かつてこの地ではアポロンの神託が行われていた。信託とは、神の「お告げ」である。この神託をもとに、個人、国家の指導者は国の大事を決定したのである。
メインストリートのパブロウ&フリダキス通りの南側にはずらりとホテルが立ち並ぶ。どこも1階はレストランとなっていて、中に入ると山の斜面から眼下のすばらしい眺めを楽しむことができる。
町全体が山の斜面にあることから、通りのところどころに上下に抜ける階段がある。
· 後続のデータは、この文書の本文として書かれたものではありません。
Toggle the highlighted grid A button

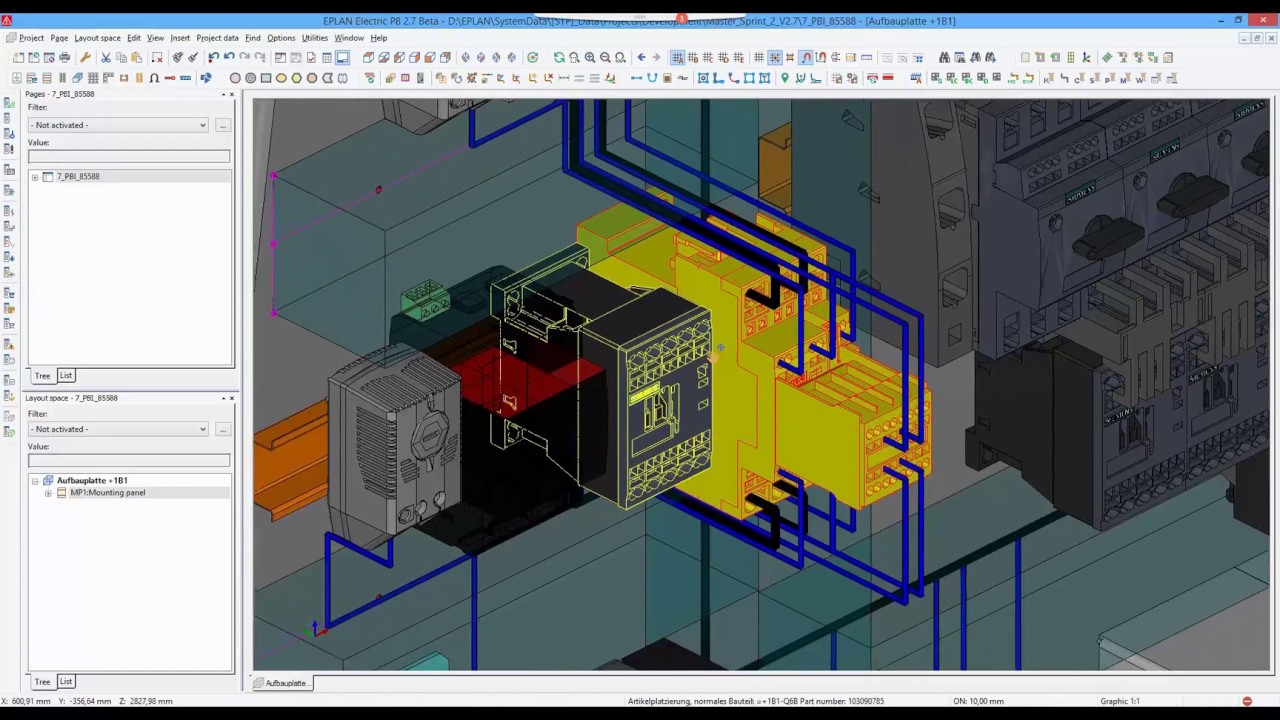[677, 58]
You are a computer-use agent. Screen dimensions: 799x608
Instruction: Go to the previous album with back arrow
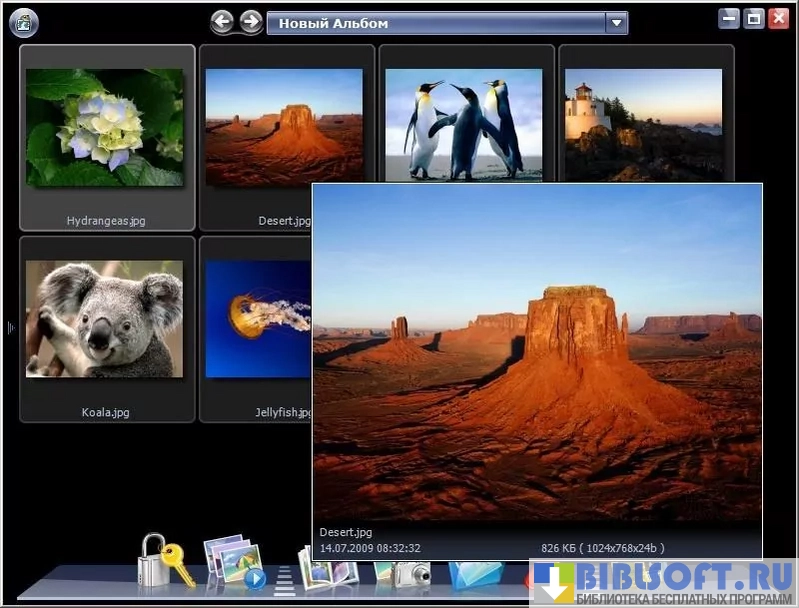click(223, 21)

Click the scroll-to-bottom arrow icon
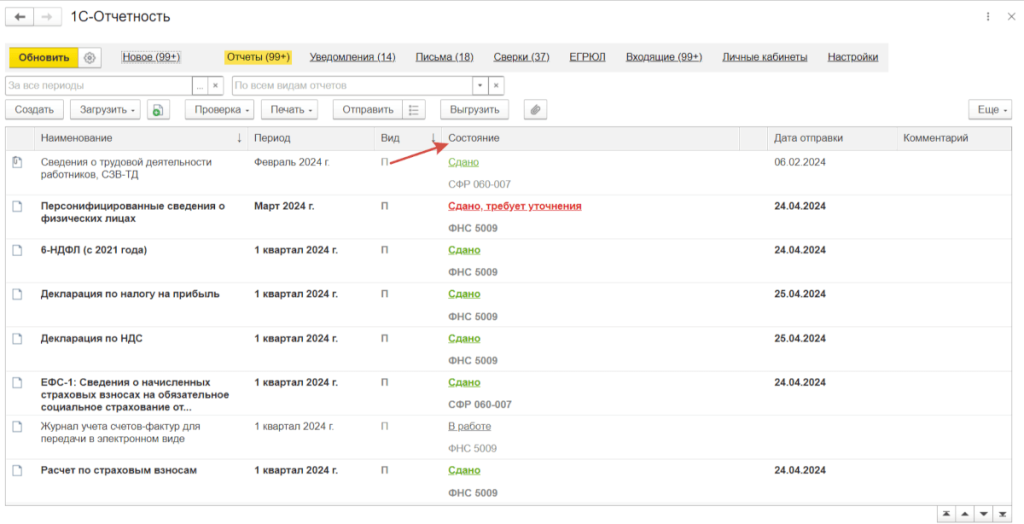click(x=1002, y=513)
夕方になると、谷のほうから羊の鈴の音が響き、空が茜色に染まるころ、谷をゆっくりと歩いていく羊の群れを見ることができる。
古代世界でのデルフィは、ギリシャの聖域であっただけでなく、全世界の中心「世界のヘソ」と考えられていた。遺跡の入り口から曲がりくねった参道を登っていくと、険しく迫る山をバックにアポロン神殿がある。アテネ人の宝庫や、古代劇場などがあり、さらに上にはスタジウム(競技場)がある。そして「大地のヘソ(オンファロス)」とされた石がある。神託はここで行われていたのである。
神殿の前室の壁には古代賢人の格言が刻まれていた。そのなかのタレスの有名な「汝自身を知れ」という言葉は、当時の生活規範だったといわれている。